Saturday, June 13, 2009

Congress 2009: Women Religious in Network Against Trafficking in Persons

The UISG and the International Organization for Migration are conducting Congress 2009: Women Religious in Network Against Trafficking in Persons from June 15-18, 2009 in Rome. This second Congress aims to reinforce the network of women religious in their commitment in the field of trafficking. Click here to read the brochure that contains the objectives of Congress 2009 and a list of speakers. Let's keep this important meeting in our prayers as we renew our commitment to combat trafficking. Additionally, click here to read the declaration of the women religious who participated in last year's inaugural conference.

Wednesday, June 10, 2009

Stop Trafficking Newsletter

So many times, we ask what audiovisual resources or books are available to spread the anti-trafficking message. This month's Stop Trafficking newsletter highlights these resources and is well worth reading. Additionally, page 7 of the newsletter contains an article (written by Sister Clare Nolan) about the SCC Spring 2009 assembly, "Living with a Heart of Justice." Click here to access the newsletter.

Friday, June 5, 2009

June is Torture Awareness Month

During this month the National Religious Campaign Against Torture (NRCAT) provides a number of resources for parishes, congregations, etc. and a Religious Witness at the White House on June 11, at noon, calling for a Commission of Inquiry into U.S. practice of torture. Please visit<> . TASSC (Torture Abolition and Survivors Support Coalition International) also has a series of events in DC and resources on their web site: <> .

Thursday, June 4, 2009

EFJ Summer Reading List

Education for Justice (EFJ) has suggested several different books for your reading pleasure this summer. Each book deals with the theme of Global Solidarity in some way. This blog will be featuring these books throughout the summer months. First is the novel, Right of Thirst, by Frank Huyler. According to EFJ, this book presents the sub-themes of wealth and poverty, the ethics of intervention, and human bonds and responsibilities.

Book description: Shattered by his wife's death, and by his own role in it,
successful cardiologist Charles Anderson volunteers to assist with earthquake relief in an impoverished Islamic country in a constant state of conflict with its neighbor.
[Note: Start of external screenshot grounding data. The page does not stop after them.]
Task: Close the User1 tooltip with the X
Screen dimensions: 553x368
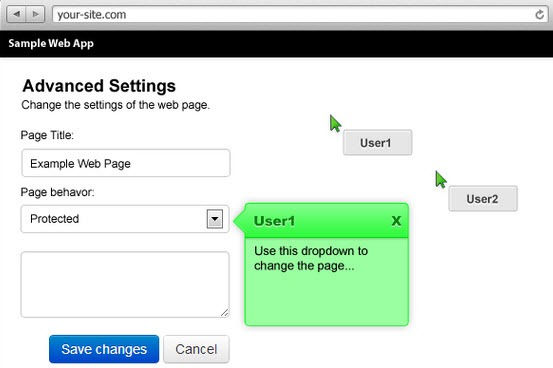Action: [x=396, y=221]
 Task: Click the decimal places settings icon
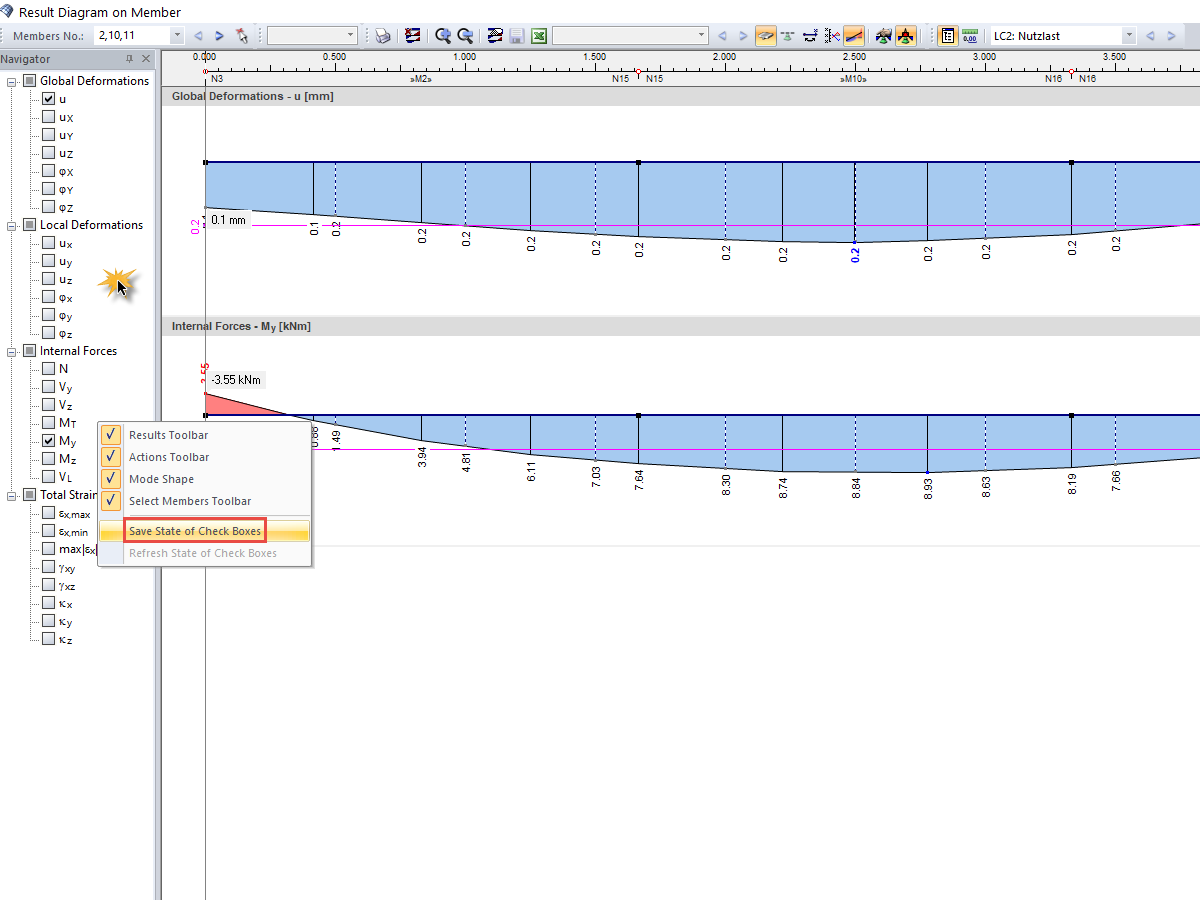click(x=970, y=35)
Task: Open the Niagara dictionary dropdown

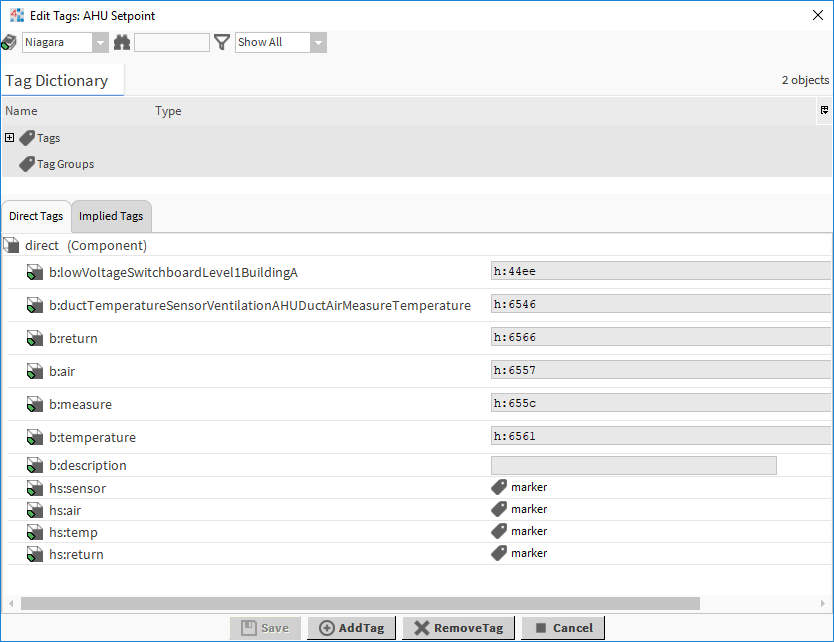Action: (100, 42)
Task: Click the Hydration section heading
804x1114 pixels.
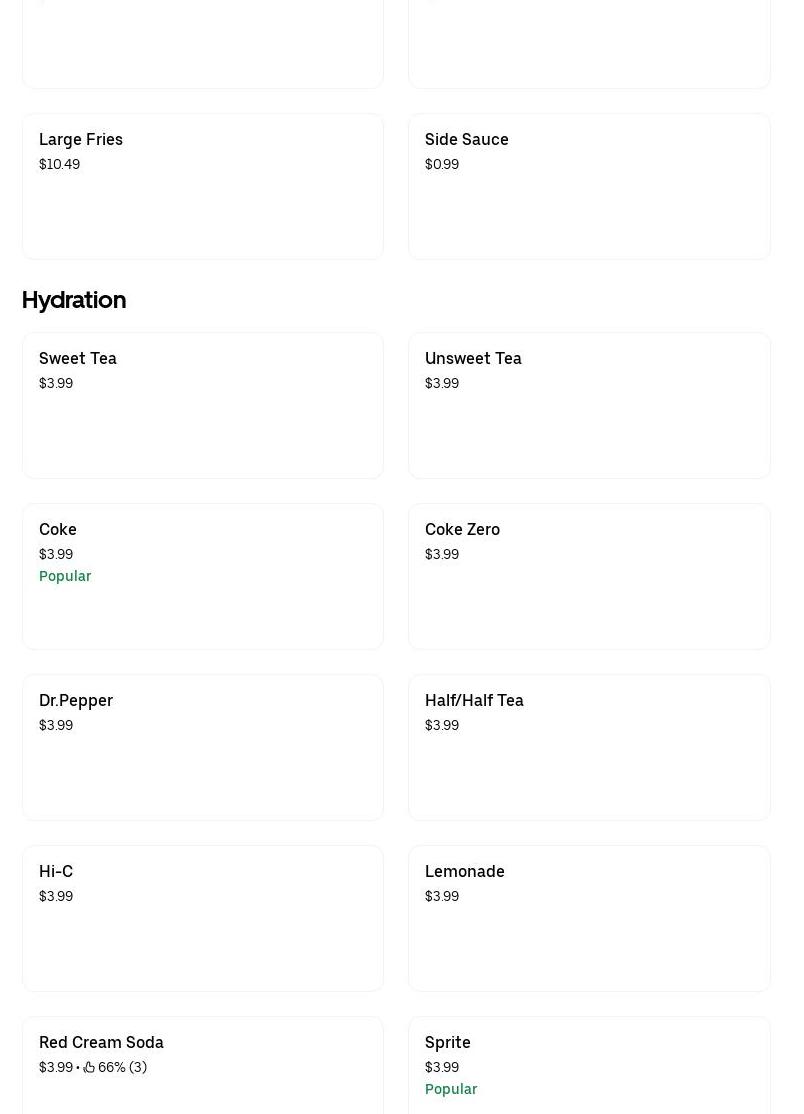Action: (x=74, y=300)
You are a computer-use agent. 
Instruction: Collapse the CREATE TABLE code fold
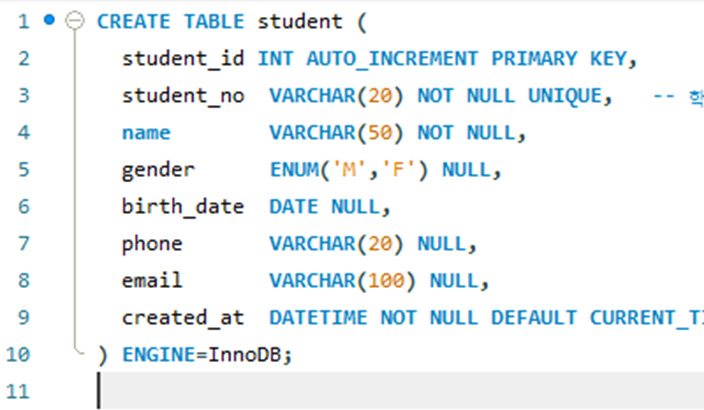pos(71,21)
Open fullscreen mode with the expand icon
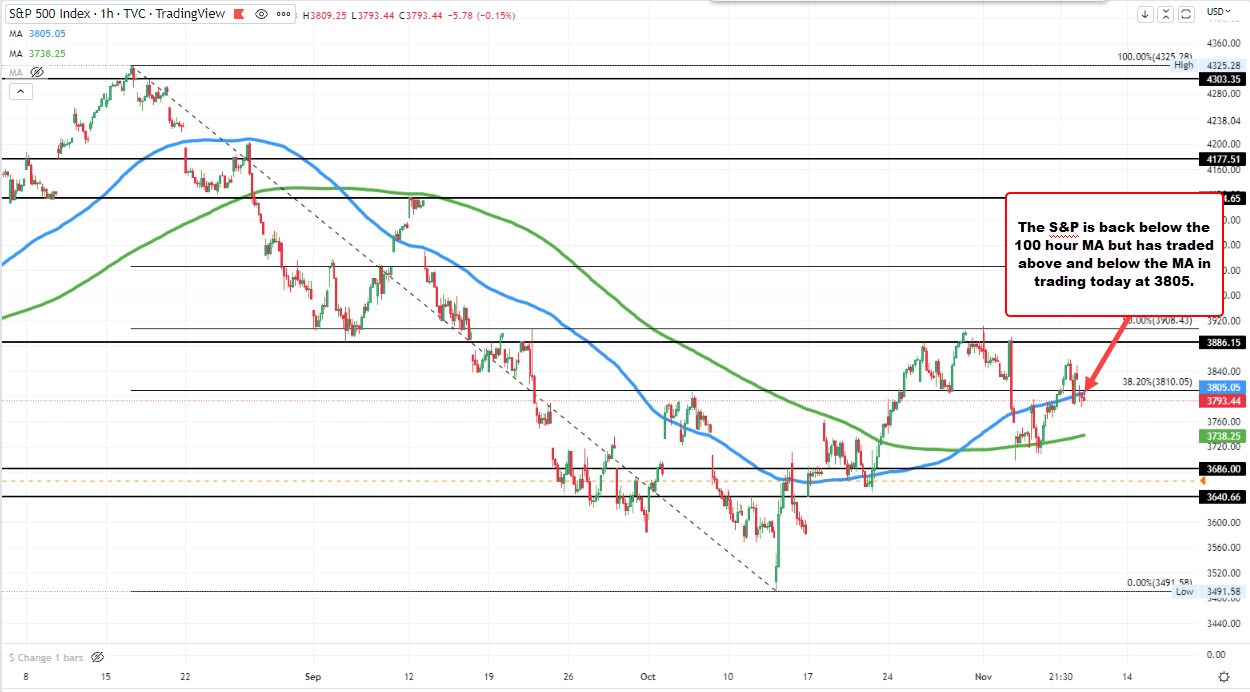 tap(1187, 14)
But when the refugees he's come to help do not appear and artillery begins to fall in the distance along the border, the story takes an unexpected turn.
This haunting, resonant tour de force about one man's desire to live a moral life offers a moving exploration of the tensions between poverty and wealth, the ethics of intervention, the deep cultural differences that divide the world, and the essential human similarities that unite it.

Monday, June 1, 2009

Be a Voice Against Child Sex Tourism

End Child Prostitution and Trafficking (ECPAT) ECPAT-USA now has a new project called The TassaTag Project, a high profile luggage tag project. This Project has three goals:
• To enhance a financial enterprise for high-risk women
in Thailand who make the luggage tags by hand.
• To raise awareness about how we can protect children from sexual exploitation;
• To raise funds to continue our fight against child prostitution and trafficking that feeds child sex tourism.

A TassaTag is a 4”x6”, bright hand-woven cotton luggage tag that helps you spot your luggage more easily while reclaiming children’s lives . It is practical, environmentally sensitive and fair trade.

With a TassaTag you, the traveler, will be part of the ECPAT-USA Project by increasing the recognition of the TassaTag logo as a symbol against the sexual slavery and trafficking of children, raising awareness of this major illegal trade around the world, and supporting the Tourism Industry’s efforts to protect children.

With a TassaTag you support The Regina Center in Nongkhai, Thailand, which provides education and income generating skills and opportunities for women. The project enables women to stay in their villages and keep their children in school, which are two major strategies in reducing sex trafficking. The Regina Center is one of the producing partners of Handcrafting Justice, a member of the Fair Trade Federation.